Religious Freedom

February 16, 2009 at 10:31 am (Politics, Religion) (, , , )

Congress shall make no law respecting an establishment of religion, or prohibiting the free exercise thereof;”

For such a seemingly simple concept, it’s astounding how much hullaballoo has been caused by this – not only by people who want to ignore it, but by people who want to take it to an extreme.

The First Amendment is very clear on the subject of religion.  Congress cannot pass a law declaring a state religion (and, by extension, one tends to extend that to other governmental bodies).  Neither can it pass a law prohibiting anybody from exercising their religion freely.  The problem is that most people tend to ignore one half or the other.  Right now, in the nearby city of Madison, the Freedom from Religion Foundation has begun a billboard campaign, trying to push people away from religion.  They have every right to do so.

However, I take exception to their apparent belief that religious belief is harmful, and needs to be stopped.  Religion is not inherently good, but neither is it inherently harmful, or evil.  Faith has been used to justify travesties throughout history, yes.  But, similarly, so has opposition to faith.  Is it fair to call the Holocaust a crime motivated by overzealous faith, any more than it is to call it an attack on it?  The Crusades?

I’ve been on both sides of the stick myself, as well.  Going through high school, I was often looked askance at for my interest in alternate religions, growing up in a very religious city.  At the same time, I’ve had people tell me that to believe in anything that’s beyond our current understanding of the world is an affront to science and a sign of sheer stupidity.  Believing in magic and spirits, in particular, was a weakness rather than a sign of an open mind.

Of course, both sides have plenty of quotes and arguments they can trot out.  Of course they do – there have been prominent thinkers who were atheists as surely as there have been ones who were deeply religious.  Darwin and Einstein were religious.  Da Vinci was religious.  Mark Twain, not so much.

The problem, as is often the case, is binary thinking disease.  You’re either for me, or against me.  You’re either right, or you’re wrong.  You’re either an atheist, or a religious zealot who thinks we should bring back stoning.  You’re either for God, and going to heaven, or against him, and going to Hell.
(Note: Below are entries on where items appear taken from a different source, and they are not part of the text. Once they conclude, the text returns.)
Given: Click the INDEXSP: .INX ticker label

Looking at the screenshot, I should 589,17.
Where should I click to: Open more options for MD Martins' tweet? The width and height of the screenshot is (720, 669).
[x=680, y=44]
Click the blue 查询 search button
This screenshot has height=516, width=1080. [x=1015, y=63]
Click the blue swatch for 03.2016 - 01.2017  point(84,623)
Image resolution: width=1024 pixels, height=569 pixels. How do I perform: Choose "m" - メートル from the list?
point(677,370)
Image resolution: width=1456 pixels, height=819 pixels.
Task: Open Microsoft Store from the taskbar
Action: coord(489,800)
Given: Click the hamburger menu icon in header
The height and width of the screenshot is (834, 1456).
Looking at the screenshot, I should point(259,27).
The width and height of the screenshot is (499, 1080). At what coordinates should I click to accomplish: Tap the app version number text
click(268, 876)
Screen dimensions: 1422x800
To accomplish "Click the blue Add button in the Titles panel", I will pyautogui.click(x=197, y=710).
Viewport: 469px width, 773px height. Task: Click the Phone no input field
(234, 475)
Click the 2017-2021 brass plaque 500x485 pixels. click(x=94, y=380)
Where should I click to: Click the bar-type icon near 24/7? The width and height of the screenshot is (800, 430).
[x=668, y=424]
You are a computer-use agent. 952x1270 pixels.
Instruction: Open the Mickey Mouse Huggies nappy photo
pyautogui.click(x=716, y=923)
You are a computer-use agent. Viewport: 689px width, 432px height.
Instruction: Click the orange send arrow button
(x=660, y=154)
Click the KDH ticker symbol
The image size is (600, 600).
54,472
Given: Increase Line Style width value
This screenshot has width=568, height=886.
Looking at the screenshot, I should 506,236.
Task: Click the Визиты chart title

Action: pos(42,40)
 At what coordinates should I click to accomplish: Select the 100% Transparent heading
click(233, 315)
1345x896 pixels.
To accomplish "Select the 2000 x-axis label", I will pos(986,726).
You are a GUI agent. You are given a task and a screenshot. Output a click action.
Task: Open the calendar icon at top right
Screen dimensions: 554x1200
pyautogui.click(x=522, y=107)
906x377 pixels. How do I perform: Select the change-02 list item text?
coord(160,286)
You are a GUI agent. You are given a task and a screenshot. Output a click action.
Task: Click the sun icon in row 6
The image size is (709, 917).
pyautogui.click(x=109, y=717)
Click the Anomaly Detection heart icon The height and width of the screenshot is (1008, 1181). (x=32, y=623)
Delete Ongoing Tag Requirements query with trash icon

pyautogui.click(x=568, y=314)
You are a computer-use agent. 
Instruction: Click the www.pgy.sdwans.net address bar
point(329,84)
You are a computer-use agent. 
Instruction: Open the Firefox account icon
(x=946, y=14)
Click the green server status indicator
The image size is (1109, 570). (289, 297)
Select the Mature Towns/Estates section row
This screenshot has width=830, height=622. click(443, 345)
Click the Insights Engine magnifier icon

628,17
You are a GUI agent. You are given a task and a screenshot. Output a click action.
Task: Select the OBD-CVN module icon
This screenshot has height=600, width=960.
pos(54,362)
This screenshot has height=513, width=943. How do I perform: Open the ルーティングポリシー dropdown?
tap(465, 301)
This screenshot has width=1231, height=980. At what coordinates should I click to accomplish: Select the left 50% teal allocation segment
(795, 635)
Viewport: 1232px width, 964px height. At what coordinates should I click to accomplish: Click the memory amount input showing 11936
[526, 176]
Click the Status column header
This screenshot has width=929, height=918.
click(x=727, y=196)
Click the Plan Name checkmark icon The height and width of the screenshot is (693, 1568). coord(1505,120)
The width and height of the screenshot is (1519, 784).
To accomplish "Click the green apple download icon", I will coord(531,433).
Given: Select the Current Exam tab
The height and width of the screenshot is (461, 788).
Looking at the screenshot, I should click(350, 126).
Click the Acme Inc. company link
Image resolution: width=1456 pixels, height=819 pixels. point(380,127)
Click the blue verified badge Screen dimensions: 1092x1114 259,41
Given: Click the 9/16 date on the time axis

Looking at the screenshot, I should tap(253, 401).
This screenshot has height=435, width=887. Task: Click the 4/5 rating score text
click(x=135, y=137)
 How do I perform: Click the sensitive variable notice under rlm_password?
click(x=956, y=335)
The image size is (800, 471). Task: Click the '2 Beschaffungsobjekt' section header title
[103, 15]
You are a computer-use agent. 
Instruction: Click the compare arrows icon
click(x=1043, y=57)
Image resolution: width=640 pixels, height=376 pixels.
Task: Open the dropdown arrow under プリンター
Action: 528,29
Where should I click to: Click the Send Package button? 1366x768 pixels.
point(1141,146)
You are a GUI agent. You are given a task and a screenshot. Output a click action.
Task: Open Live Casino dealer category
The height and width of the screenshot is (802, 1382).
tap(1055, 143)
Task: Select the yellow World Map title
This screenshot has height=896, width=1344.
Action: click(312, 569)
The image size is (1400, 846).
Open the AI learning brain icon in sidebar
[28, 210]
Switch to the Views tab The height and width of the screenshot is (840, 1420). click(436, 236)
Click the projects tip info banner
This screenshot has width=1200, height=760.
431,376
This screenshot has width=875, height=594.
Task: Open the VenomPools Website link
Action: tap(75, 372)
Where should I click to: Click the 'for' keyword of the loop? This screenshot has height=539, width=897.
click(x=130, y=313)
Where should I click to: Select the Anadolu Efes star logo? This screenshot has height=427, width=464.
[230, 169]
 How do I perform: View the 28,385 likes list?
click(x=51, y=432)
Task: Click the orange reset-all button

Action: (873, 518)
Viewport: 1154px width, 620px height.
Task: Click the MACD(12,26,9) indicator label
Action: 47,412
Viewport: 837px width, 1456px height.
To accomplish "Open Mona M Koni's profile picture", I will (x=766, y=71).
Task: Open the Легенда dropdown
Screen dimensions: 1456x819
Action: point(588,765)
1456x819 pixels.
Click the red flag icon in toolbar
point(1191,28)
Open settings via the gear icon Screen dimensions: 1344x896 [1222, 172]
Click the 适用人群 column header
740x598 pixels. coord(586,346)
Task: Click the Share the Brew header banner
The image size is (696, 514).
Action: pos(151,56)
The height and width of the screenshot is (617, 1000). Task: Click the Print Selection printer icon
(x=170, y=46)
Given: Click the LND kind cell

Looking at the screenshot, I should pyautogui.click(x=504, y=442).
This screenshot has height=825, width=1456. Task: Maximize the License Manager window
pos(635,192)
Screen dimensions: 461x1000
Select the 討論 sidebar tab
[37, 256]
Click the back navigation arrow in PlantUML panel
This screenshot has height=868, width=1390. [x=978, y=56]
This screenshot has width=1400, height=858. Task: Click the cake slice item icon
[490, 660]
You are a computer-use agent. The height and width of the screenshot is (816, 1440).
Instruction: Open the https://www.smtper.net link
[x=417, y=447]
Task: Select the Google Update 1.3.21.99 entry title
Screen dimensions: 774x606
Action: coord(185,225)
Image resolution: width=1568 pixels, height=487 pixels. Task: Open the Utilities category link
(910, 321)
Neither approach is the one laid out in the First Amendment.  Neither approach fulfills the spirit of our law, or is truly free.  The only approach that does, and that is true religious freedom, is the middle road.  You are free to believe in God, Buddha, science, the Maid Mother and Crone, or whoever you will.  You are free to display whatever you want on your lawn – or at your city hall, for that matter – at holidays, just as long as you don’t make it a matter of law.  Don’t force people to believe what you’re putting up, and go ahead and let people who believe otherwise put their own displays up.

And then don’t go vandalizing the displays.

Green Bay tried that a few years ago; unfortunately, some assholes decided to vandalize the displays, because they didn’t want to see them.  The city actually tried to take the right approach, but that wasn’t good enough for somebody.

The Establishment Clause is a crucial part of the First Amendment… but so is the free exercise part.  Ultimately, the message is freedom of religion… not freedom to make everybody else believe what you do.